── Provided material ──

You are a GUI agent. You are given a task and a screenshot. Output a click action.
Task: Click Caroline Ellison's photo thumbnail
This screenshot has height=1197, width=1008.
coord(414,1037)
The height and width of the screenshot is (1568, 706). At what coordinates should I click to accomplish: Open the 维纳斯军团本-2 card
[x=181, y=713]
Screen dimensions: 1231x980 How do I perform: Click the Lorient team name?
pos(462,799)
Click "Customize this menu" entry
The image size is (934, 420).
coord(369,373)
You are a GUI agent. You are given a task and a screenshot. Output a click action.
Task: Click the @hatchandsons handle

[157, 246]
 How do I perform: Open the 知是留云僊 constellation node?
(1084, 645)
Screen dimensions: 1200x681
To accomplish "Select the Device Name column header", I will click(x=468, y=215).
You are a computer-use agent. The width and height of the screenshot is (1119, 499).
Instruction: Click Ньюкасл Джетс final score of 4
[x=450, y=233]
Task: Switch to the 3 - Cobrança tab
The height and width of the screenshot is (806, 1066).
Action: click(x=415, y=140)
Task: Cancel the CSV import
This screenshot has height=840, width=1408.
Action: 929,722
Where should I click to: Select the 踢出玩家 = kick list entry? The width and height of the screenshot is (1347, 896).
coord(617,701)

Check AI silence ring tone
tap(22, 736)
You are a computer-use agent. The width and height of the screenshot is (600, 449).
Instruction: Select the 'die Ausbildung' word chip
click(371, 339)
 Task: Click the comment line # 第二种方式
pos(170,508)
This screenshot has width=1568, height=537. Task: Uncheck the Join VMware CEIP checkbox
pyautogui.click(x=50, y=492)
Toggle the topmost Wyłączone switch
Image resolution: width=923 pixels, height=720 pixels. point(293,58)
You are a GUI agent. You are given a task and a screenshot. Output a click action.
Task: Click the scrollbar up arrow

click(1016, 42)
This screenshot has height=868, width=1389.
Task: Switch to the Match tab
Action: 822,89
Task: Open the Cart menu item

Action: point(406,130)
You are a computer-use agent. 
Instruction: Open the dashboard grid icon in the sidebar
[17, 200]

───

* The task *
Only one number is expected: the count of lines above that contain the string "computer".

* Reply *
3